Ce livre a pour objet l'étude des conflits entre chrétiens et musulmans au
cours de trois décennies décisives pour l'Égypte moderne (1922-1952).
Durant cette période, les coptes renoncent à leur ambition de participer
aux côtés de leurs frères musulmans à la construction d'une Égypte
indépendante. Quant aux minorités chrétiennes étrangères, on les voit alors
quitter peu à peu ce pays dans lequel elles ne trouvent plus leur place.
Comment et pourquoi une telle évolution ?
L'abrogation du protectorat, proclamée par la Grande-Bretagne en
février 1922, et l'instauration d'une monarchie constitutionnelle n'ont pas
fait de l'Égypte un État pleinement indépendant. Les Britanniques restent
acteurs de la vie politique, les Européens contrôlent largement l'économie,
les étrangers et ex-sujets ottomans, protégés par les capitulations, jouissent
d'une totale autonomie, les missionnaires catholiques et protestants gèrent
en toute liberté leurs écoles et leurs hôpitaux.

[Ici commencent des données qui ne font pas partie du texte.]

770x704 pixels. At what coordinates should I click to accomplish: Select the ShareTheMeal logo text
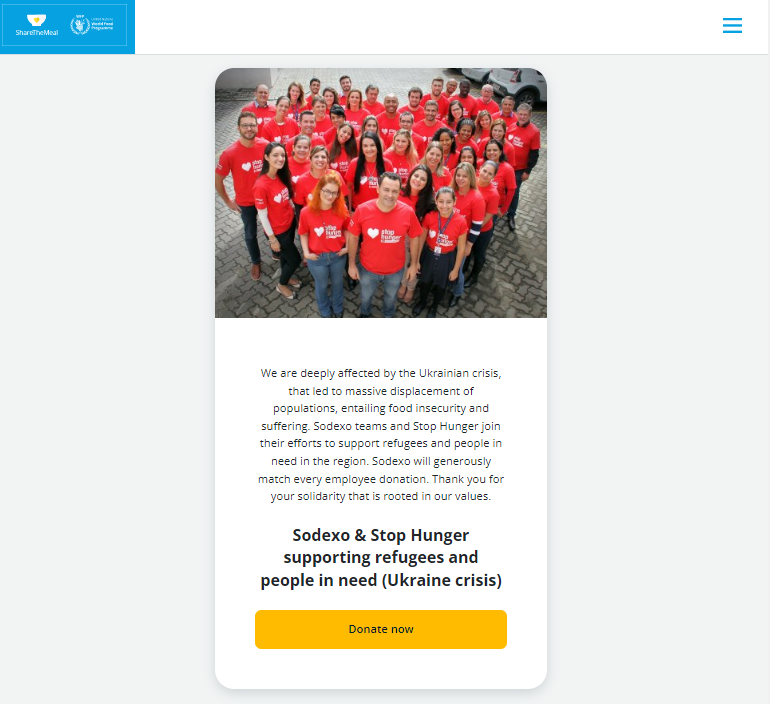pyautogui.click(x=37, y=33)
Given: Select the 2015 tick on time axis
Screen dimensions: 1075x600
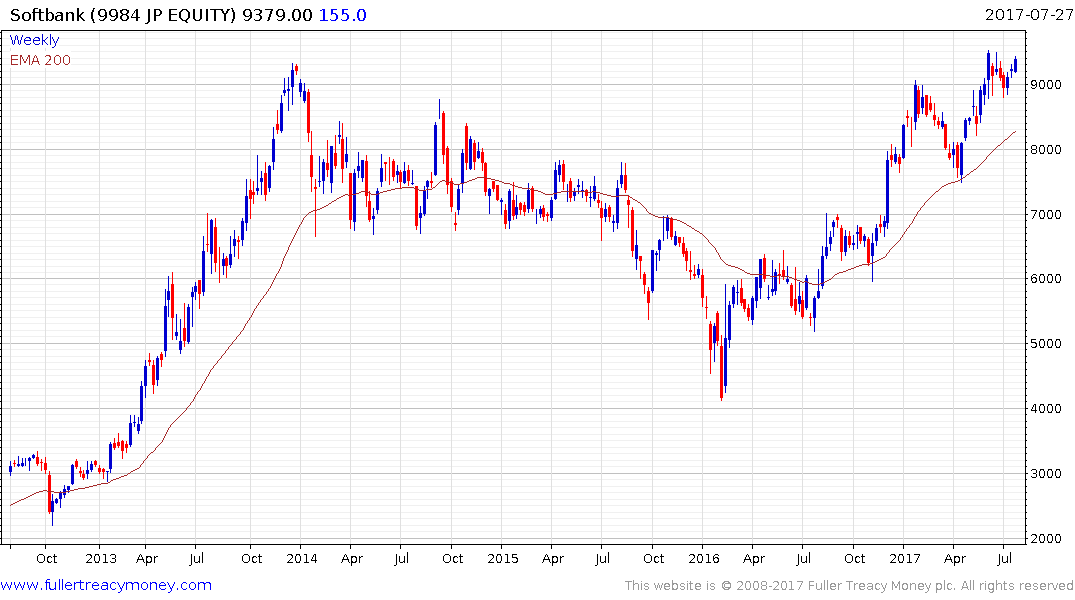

Dès lors, une préoccupation constante des gouvernements égyptiens sous
la monarchie est la reconquête de la souveraineté de l'État et l'affirmation
de son identité arabe et islamique. Double objectif, dont la réalisation
s'opère progressivement par différents moyens : égyptianisation du
personnel dans la fonction publique et les multiples secteurs de l'activité
socio-économique, arabisation de l'administration et de l'enseignement,
centralisation des pouvoirs, islamisation de la société. Le dépouillement de
la documentation révèle que la dégradation de la situation des minorités
chrétiennes - marginalisation des coptes et érosion de l'autonomie de
toutes les communautés - a été la conséquence directe de mutations
sociopolitiques. Journaux, archives, autobiographies mettent en évidence
les secteurs où se nouent les conflits interreligieux et où s'amorcent les
transformations de l'époque nassérienne.